Inasmuch as Casfor is planned as a conventional naval force, it would appear to be unsuited to the Russian-declared mission of facing nonconventional threats and challenges. That declared mission looks, rather, like a politically correct excuse for bringing the fledgling naval and coastal guard assets of other Caspian countries into a Russian-controlled structure. Given Russia’s overwhelming naval dominance in the Caspian Sea, with assets far exceeding those of the other four riparian countries combined, Russia would heavily dominate any “joint” grouping.

In Ashgabat on October 20, Lavrov — according to his report to Putin — elicited a promise from President Saparmurat Niyazov to consider the possibility of Turkmenistan’s participation in CasFor and attendance at the upcoming planning conference. Niyazov, moreover, reassured Lavrov on live television that neutral Turkmenistan would not host “foreign” (i.e., U.S.) military bases, and that Ashgabat would ban foreign military flights carrying components of WMD and missiles through Turkmenistan’s air space, and would support such a ban over the Caspian Sea as well. Four days later, a session of the People’s Council of Turkmenistan [the supreme representative body] adopted a statement banning such flights through Turkmenistan’s own air space (Turkmen Television Channel One, October 20, 24). Although Turkmenistan cannot detect such air cargoes, much less enforce the declared ban, it can use it for political purposes and as a bargaining chip in its negotiations with other countries.

Also on October 24 (the day of his briefing to Putin), Lavrov discussed this subject in Moscow with the visiting minister of foreign affairs of Iran, Manushehr Mottaki. The recently appointed Mottaki seemed to receive the proposal with caution (Interfax, October 24).

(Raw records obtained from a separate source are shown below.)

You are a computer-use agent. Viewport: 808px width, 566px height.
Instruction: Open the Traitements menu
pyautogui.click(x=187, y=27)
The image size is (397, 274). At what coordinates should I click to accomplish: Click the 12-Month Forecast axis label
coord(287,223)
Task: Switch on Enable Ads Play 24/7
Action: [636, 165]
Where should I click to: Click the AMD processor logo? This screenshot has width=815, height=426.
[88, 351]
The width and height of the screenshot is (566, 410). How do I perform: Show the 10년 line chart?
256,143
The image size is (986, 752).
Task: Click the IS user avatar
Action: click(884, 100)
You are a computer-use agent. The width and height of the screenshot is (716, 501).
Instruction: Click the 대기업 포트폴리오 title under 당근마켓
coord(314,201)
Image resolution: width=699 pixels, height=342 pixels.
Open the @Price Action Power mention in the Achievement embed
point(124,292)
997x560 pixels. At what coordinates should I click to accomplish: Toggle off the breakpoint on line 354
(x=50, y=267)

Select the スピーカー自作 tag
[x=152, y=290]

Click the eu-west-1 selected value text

While Tehran invariably supports Russian proposals to exclude “non-regional powers” from regional affairs, Iran had tabled its own proposal, “Stability and Trust in the Caspian Sea,” prior to Russia’s CasFor proposal.

Azerbaijan has turned down the CasFor proposal from the moment of its first official Russian airing at the five-sided Baku meeting. Azerbaijan’s Deputy Minister of Foreign Affairs Khalaf Khalafov countered by referring to his country’s earlier proposal for demilitarization of the Caspian Sea. Azerbaijan, moreover, takes the position that it is capable, with assistance from friends of its own choice — i.e., the United States — to provide for the security of its sector in the Caspian Sea.

Baku’s proposal for Caspian Sea demilitarization remains officially on the table, but Russia resists it on the pretext that terrorism and associated threats necessitate the presence of strong military and naval capabilities in the Caspian basin. On the other hand, Russia opposes a “naval race” or “arms race” in the Caspian Sea — terms by which Moscow means U.S.-assisted strengthening of coastal guard and naval assets of other riparian countries to deal with those unconventional threats.

Azerbaijan has joined the U.S. Caspian Guard initiative, and Kazakhstan is prepared to join as well. Russia’s CasFor proposal is meant in part to thwart Caspian Guard. However, it would be erroneous to regard Moscow’s proposal as a reactive move. It is a familiar “zone of peace and security” proposal, designed to create a sub-regional security organization under Russian dominance by excluding the main Western actors. At the moment, Moscow proposes to set up just such a naval force in the Black Sea, by reforming the existing BlackSeaFor into an exclusionary naval grouping of the riparian countries. The BlackSeaFor and CasFor proposals follow this common pattern. Moscow plans to host a CasFor planning conference on November 22.